3. True or False?  The federal government may not spend more money than is collected in taxes for that particular year.

Answer: False—The amount not covered by taxes is the deficit, which is paid for by borrowing.
 

4.  How high does the U.S. rank when it comes to giving foreign aid to developing countries? (This is measured by the percentage of total economic output a country devotes to foreign aid, using numbers from 2015.)

a) 20th

b) 101st

c) 1st

d) 2nd

3) 3rd

Answer: A - The U.S. is ranked 20th, according to the OECD. The U.S. spends .17% of our total economic output on development assistance.

 

5. True or False?  President Trump's budget outline calls for stopping payment to the UN's climate change programs.

Answer—True


Next, ask students to read the material below silently, or have volunteers read sections out loud while others read along.

 



What is the federal budget?


The federal budget is a plan on how to allocate the 3 to 4 trillion dollars that the U.S. government spends each year. Though the Constitution gives spending authority to the Congress, the procedure, as it has evolved, now has the president beginning and ending the budget process:

  1. The President submits a budget  proposal to Congress, outlining the administration's priorities.
     
  2. Committees in the House of Representatives and the Senate work out their own budgets. Each house passes a budget separately and a committee works out the differences between the different versions. The House and Senate then pass one single budget.
     
  3. The President signs or vetoes the bill. 
     

President Trump's Budget


On March 16, 2017, President Trump released his budget outline.  Though it was skimpy on details (a fuller outline is expected in May), the priorities were clear.

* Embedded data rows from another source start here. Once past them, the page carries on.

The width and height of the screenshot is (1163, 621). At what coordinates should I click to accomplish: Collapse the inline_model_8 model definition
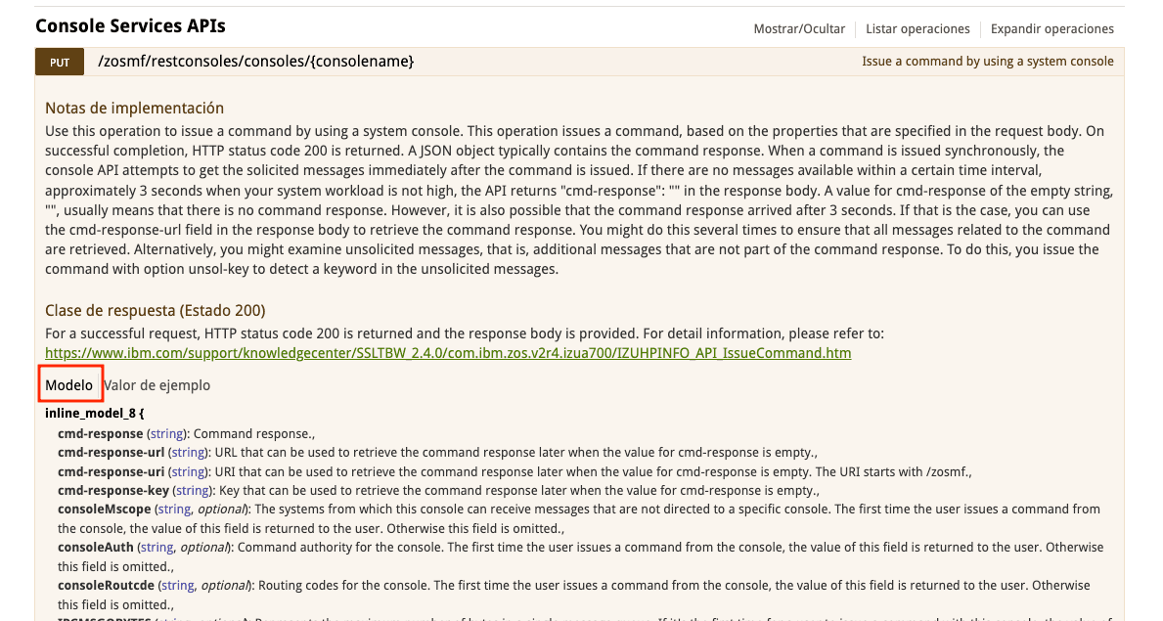(x=94, y=414)
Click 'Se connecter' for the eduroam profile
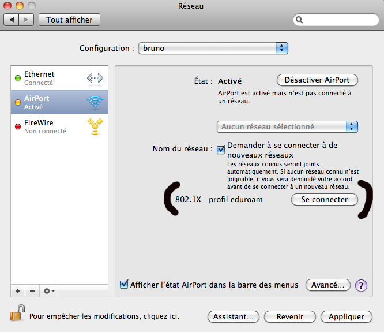The width and height of the screenshot is (384, 332). coord(324,200)
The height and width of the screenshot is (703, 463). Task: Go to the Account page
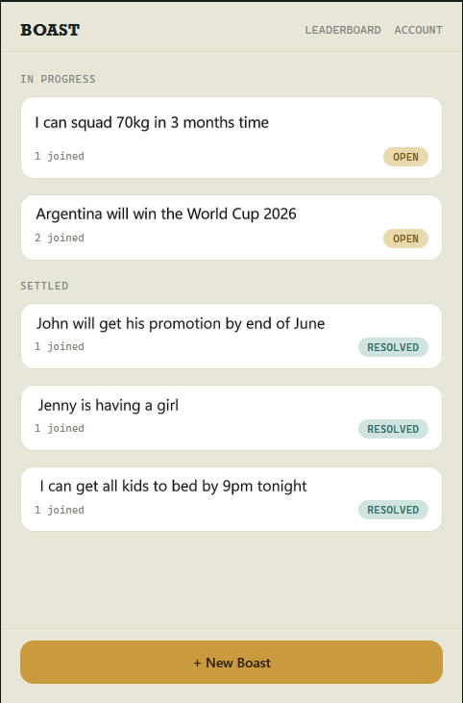coord(418,30)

"I am sending Congress a budget that rebuilds the military, eliminates the defense sequester and calls for one of the largest increases in national defense spending in American history."

— President  Trump, addressing Congress on March 1, 2017
 

Here is what the outline proposes:
 

  • 10% increase  (52 billion dollars) in military spending
     
  • 6% increase in spending on Veterans' Affairs
     
  • 7% increase in Homeland Security
     
  • 31% decrease in environmental protection
     
  • 29% decrease for the State Department (foreign affairs, including diplomacy) and foreign aid
     
  • approximately 20% cuts in the Departments of Agriculture, Labor, and Justice
     
  • 12% to 16% cuts in the Departments of Education; Health and Human Services; Commerce; Transportation; Housing; and Interior (caretaker of federal lands)
     

Opponents of Trump's priorities point out that the United States spends more on its military than the next seven highest-spending countries combined. (These seven countries are, in order of spending: China, Saudi Arabia, Russia, United Kingdom, India, France, and Japan.)

The U.S. spends about four times the amount China does on its military, and about nine times more than Russia. The combined military budget of the United States and its closest allies (members of NATO) represents over 70% of all military spending in the world.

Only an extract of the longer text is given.